I casi di responsabilità del ginecologo ostetrico hanno registrato negli ultimi anni un notevole aumento, sia in termini numerici che per quanto riguarda il quantum delle pretese risarcitorie. Il ginecologo ostetrico risponde per tutti i danni arrecati alla madre e al bambino, attribuibili ad un suo colposo comportamento. I rischi della specializzazione medica di ginecologia-ostetricia sono molti ampi e possono, in via di approssimazione, essere raggruppati in tre aree:

1. Il rischio di arrecare danno alla salute della gestante a causa di terapie o manovre inidonee o errate, sia durante la gestazione che durante il parto. In questo gruppo rientra anche il danno da procurata incapacità di procreare.
2. Il rischio di arrecare danno alla salute del nascituro, a causa di imprudenza, negligenza o imperizia durante la gestazione o al momento del parto. 
3. Il rischio di causare direttamente (attraverso la negligente esecuzione di un intervento di interruzione di gravidanza) o indirettamente (non rilevando e, quindi, non segnalando alla madre le malformazioni del feto, si da impedire il diritto di aborto) una nascita indesiderata. I casi di nascita di un bambino malformato sollevano non poche problematiche dai risvolti non solo giuridici ma anche etici, correlati al riconoscimento o no di un diritto di nascere sani o di non nascere affatto.

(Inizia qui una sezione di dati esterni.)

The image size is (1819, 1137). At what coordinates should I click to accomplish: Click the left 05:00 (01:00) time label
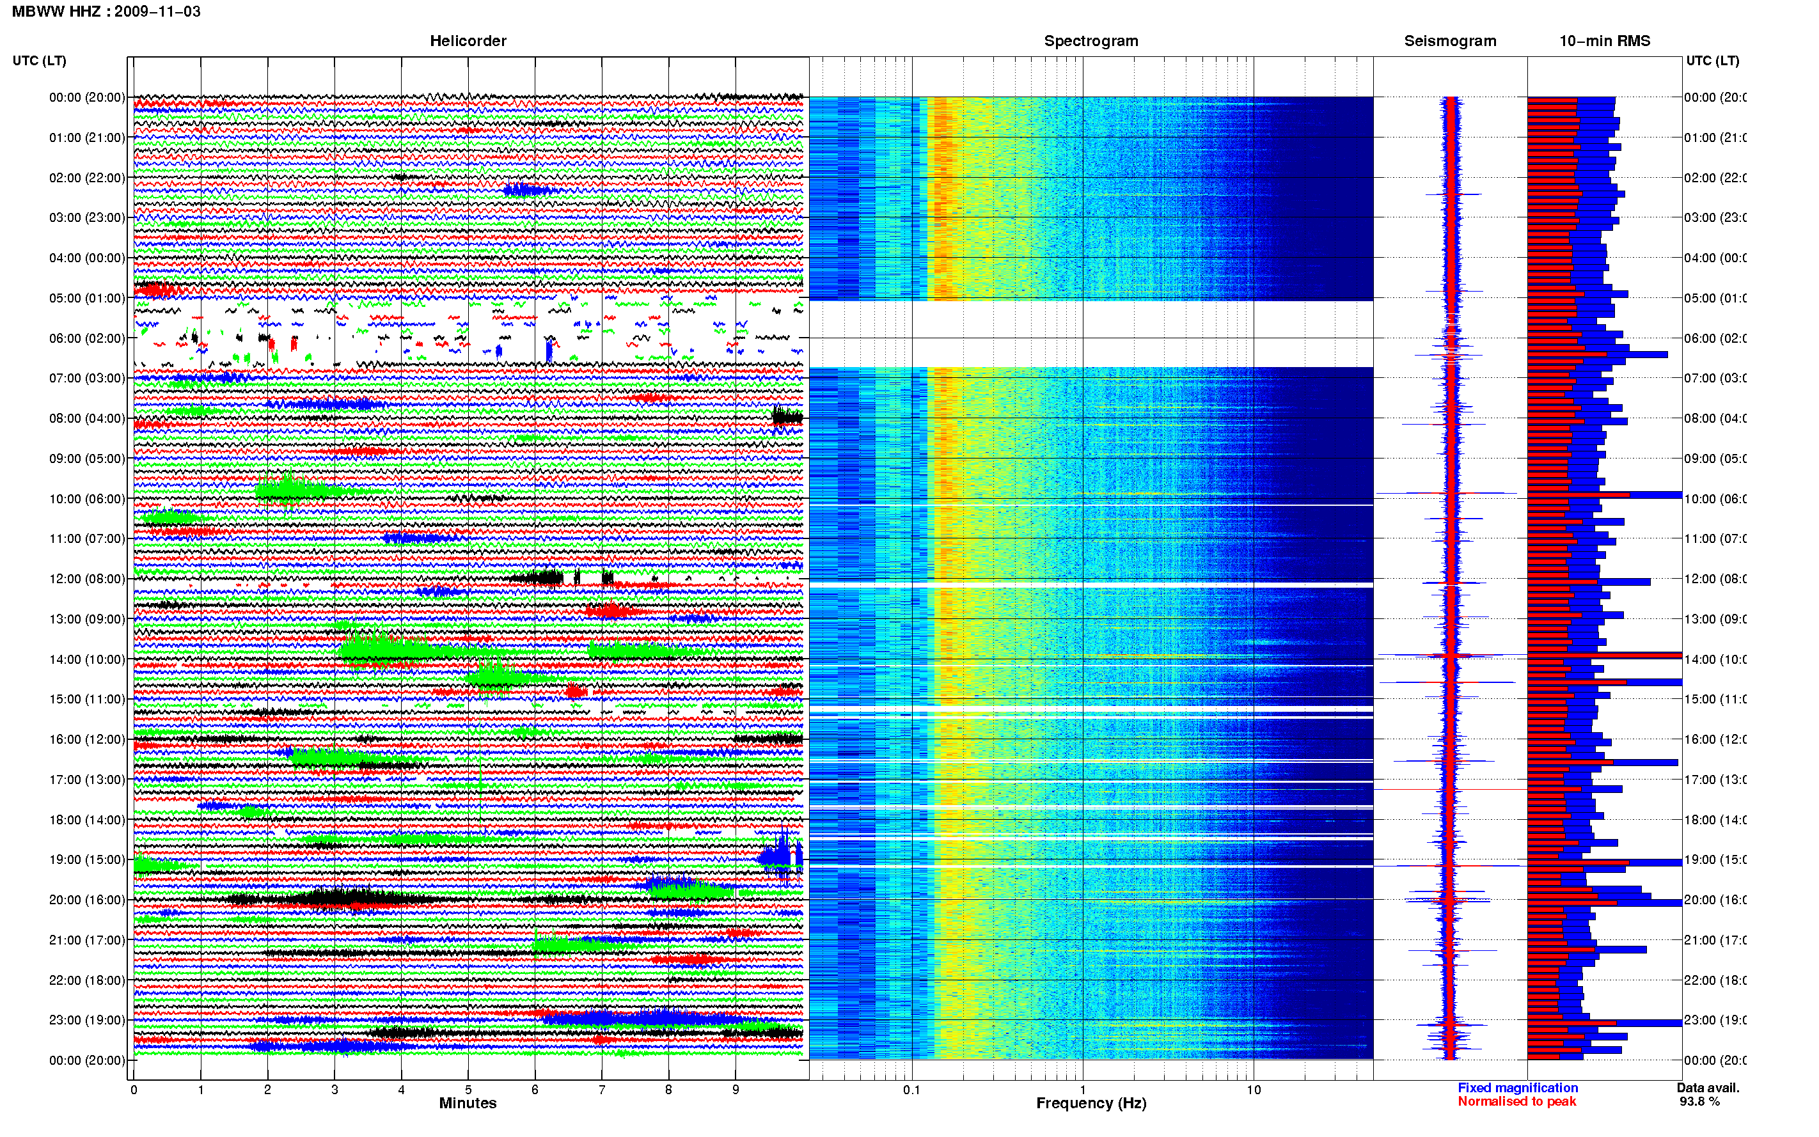(86, 298)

Sotto questo profilo, il medico è responsabile per non avere diagnosticato una malformazione del feto ed informato correttamente la madre che viene ad essere ingiustamente privata dei necessari elementi di valutazione per decidere consapevolmente se portare avanti la gravidanza o interromperla. La madre dovrà provare che, se fosse stata informata delle malformazioni, avrebbe interrotto la gravidanza. Al riguardo, va evidenziato come l’interruzione della gravidanza sia finalizzata ad evitare un pericolo per la salute della gestante, serio (entro i primi 90 giorni di gravidanza) o grave (successivamente a tale termine). Il diritto al risarcimento del danno spetta alla madre, al padre ed ai fratelli. Recentemente, è stato riconosciuto anche in capo al concepito (subordinatamente all’evento nascita) con riferimento ai danni subiti durante la gestazione.

Il danno risarcibile sarà costituito dal danno emergente (costi per il mantenimento); dal danno biologico da invalidità parziale temporanea (in quanto la gravidanza, pur essendo un procedimento fisiologico normale, se causata da un terzo contro la volontà della donna integra una lesione personale) e dal danno morale.